▶ **PASSAGE TO READ**:
=== Begin Enclosure ===
Having the team leader be the complete opposite of the rugged gunsman that the first two films featured was a nice twist; it’s just too bad that the firepower featured in an early scene was never used.  Also, the two mercenaries were only in the movie long enough to be eaten shortly after the plane carrying the heroes landed.  Perhaps the filmmakers thought this was ironic, but in reality it robbed the movie the potential to have some awesome action scenes involving these characters and their weapons.  It’s not that they were killed that’s the problem, it’s just that they’re dispatched so quickly.  Maybe the movie could have had at least one more mercenary that survived the initial attack in order to last a little way into the plot.

Additionally, Udesky is barely developed as a character and is merely used as the bait in a trap the raptors set for the others.  This was actually a brilliant idea, but since we knew little to nothing about the guy, it was hard to care about his fate.  The movie would have been so much richer if this scene were put off until later into the story and allow him to show his worth (or lack thereof).  The slimy lawyer in the first film had more screen time, and his death was very satisfying!

The Running Time and the Ending

To say this film feels rushed is an understatement.  Probably in response to The Lost World taking 45 minutes to gear up for some action, Jurassic Park III wastes little time in getting to Isla Sorna and putting the characters in danger.  But as stated before, this robs the movie from any character development, rendering them merely action figures to be moved around in the admittedly effective set pieces.  It can be argued that these films were never heavy on deep character analysis, but at least there was motivation for their actions (beyond, of course, the Kirbys wanting to rescue their son).  A lot of the problem is the fact that this movie is very short.  Why did the filmmakers feel the need to make it barely an hour and a half long?  It feels like the Cliff Notes version of a story and could have easily been fleshed out to be a full two hours long and still be exciting.  Screenwriters Payne and Taylor know how to craft character-driven stories, so it’s inexplicable that they ended up doing the exact opposite here.
=== End Enclosure ===
▶ **SUPPLIED ENTRIES**:
=== Begin Enclosure ===
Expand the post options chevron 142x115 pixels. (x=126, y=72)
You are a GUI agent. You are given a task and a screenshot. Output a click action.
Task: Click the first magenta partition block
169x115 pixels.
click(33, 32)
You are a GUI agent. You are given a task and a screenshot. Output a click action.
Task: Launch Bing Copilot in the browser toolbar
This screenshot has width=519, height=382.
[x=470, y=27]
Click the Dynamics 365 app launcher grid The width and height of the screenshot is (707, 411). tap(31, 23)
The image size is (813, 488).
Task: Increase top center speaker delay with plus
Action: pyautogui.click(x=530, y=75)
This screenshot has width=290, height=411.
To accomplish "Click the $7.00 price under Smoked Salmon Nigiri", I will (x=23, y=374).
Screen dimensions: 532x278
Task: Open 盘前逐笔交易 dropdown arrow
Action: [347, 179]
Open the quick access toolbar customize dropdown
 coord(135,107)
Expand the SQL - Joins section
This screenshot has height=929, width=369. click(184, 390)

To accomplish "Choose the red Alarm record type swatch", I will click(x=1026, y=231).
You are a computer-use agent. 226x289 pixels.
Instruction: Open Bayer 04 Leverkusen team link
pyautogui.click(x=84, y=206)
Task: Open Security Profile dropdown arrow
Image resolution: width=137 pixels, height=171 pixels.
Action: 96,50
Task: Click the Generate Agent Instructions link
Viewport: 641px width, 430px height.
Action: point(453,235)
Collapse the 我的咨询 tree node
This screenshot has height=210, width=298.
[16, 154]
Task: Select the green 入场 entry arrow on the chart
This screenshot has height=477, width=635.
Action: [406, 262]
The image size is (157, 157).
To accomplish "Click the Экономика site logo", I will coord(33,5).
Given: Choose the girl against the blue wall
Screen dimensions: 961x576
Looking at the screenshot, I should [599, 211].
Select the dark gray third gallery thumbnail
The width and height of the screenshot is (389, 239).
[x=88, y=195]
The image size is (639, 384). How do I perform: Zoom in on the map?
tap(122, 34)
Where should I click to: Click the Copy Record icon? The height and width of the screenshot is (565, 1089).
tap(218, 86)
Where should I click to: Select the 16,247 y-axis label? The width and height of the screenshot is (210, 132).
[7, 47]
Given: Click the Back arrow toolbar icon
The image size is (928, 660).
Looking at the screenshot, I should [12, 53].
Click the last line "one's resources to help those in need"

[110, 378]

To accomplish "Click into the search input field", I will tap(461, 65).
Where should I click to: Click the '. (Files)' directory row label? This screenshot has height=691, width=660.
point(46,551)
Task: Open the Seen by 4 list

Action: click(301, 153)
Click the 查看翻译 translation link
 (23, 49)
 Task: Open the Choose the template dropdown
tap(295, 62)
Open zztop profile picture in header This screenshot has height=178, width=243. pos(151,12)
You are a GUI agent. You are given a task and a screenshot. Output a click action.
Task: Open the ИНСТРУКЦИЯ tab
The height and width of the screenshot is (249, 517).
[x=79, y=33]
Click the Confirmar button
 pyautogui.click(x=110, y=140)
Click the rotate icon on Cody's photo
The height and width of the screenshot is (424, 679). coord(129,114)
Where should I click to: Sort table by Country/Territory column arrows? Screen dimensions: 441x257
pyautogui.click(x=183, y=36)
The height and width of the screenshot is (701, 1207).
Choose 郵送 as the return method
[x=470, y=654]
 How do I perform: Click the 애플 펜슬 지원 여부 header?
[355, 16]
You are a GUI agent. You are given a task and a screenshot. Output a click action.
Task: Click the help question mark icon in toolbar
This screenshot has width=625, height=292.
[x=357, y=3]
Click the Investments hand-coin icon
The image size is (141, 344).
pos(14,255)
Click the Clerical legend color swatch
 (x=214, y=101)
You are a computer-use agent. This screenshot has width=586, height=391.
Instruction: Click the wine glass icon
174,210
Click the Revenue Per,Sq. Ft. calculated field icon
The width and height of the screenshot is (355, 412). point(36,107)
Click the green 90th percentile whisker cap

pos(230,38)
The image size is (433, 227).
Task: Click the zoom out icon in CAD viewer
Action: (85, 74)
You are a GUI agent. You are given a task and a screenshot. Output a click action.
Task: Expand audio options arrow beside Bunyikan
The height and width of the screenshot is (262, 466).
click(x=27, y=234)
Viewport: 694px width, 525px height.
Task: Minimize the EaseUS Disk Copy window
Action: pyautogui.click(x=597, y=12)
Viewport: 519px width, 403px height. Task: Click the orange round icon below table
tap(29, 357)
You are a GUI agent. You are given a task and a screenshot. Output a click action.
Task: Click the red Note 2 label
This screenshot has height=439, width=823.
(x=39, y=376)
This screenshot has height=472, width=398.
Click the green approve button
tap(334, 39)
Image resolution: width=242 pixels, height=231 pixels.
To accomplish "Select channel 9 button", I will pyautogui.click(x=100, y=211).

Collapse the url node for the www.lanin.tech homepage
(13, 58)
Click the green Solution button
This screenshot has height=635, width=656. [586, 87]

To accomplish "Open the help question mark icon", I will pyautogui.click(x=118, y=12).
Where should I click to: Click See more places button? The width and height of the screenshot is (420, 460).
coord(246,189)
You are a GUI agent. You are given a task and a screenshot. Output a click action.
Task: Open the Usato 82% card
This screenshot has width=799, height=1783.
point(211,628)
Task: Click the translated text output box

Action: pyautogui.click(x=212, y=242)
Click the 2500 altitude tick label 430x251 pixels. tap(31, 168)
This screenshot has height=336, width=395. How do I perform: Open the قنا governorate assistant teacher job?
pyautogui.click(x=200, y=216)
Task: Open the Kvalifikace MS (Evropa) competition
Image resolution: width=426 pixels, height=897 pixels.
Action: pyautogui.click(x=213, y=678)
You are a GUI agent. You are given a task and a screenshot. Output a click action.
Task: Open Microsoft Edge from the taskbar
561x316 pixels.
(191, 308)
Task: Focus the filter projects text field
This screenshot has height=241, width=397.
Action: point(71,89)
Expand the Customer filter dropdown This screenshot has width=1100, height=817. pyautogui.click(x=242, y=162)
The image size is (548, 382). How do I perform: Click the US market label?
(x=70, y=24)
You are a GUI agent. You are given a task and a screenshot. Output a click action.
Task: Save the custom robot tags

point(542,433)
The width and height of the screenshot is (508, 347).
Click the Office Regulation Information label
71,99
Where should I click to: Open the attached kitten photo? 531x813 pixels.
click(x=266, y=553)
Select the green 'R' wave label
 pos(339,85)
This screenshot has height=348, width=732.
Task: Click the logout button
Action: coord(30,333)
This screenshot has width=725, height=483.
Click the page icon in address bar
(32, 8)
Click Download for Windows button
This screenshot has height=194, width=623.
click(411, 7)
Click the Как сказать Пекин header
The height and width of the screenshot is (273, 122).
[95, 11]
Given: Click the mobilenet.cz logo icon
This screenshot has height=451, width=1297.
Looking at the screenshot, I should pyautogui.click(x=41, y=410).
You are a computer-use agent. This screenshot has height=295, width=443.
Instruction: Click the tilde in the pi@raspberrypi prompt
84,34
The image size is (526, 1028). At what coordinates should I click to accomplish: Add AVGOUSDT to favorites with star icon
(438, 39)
=== End Enclosure ===
▶ **TASKS AND EXERCISES**:
- a) Repeat a passage from the Jurassic Park III review. Begin at the words "Having the team" and stop after "into the plot.".
- b) List every surname that appears in the Jurassic Park III review.
- c) Resume the Jurassic Park III review from its final sentence and keep writing.

▶ **WRITTEN RESPONSES**:
- a)
Having the team leader be the complete opposite of the rugged gunsman that the first two films featured was a nice twist; it’s just too bad that the firepower featured in an early scene was never used.  Also, the two mercenaries were only in the movie long enough to be eaten shortly after the plane carrying the heroes landed.  Perhaps the filmmakers thought this was ironic, but in reality it robbed the movie the potential to have some awesome action scenes involving these characters and their weapons.  It’s not that they were killed that’s the problem, it’s just that they’re dispatched so quickly.  Maybe the movie could have had at least one more mercenary that survived the initial attack in order to last a little way into the plot.

- b) Udesky, Kirby (the Kirbys), Payne, Taylor

- c)
The Lost World ended its Act 2 with a rescue from the island and proceeded into its third act with taking a T-rex (and its baby) to San Diego.  A lot of criticism was given to this movie for tacking on a Godzilla-like climax with the Tyrannosaur running loose through the city, but it was vastly different from the first film and it completed the theme of letting animals live free that ran through the film.  Jurassic Park III ended at the same point that The Lost World geared up for its climax, with a surprise rescue by the Marines.  As stated earlier, it’s implied that Ellie Sattler called in the cavalry while off screen, but that’s a cheat.  Alan Grant is the protagonist, yet not only did he not cause the plot to happen, he didn’t resolve the conflict either.  Sure, he gave the eggs back to the raptors, but he and his companions surely would have been eaten regardless until the comically huge beach assualt saved them at the last minute.  Granted, Grant and his original companions were saved in a similar manner by a T-rex, allowing them to simply run out of the building, but that at least felt somewhat organic to the plot (after all, the T-rex had a habit of showing up out of nowhere to chow down on unsuspecting animals).  The ending to Jurassic Park III is a cheat.  It makes the characters completely helpless and ineffectual–ultimately, everything they went through was meaningless.  The first two films had a point, but this one was pointless.  The characters ran around the island, being chased by the dinosaurs, and then were rescued.  The end.  No, no, no–they needed to provide the means for their own escape.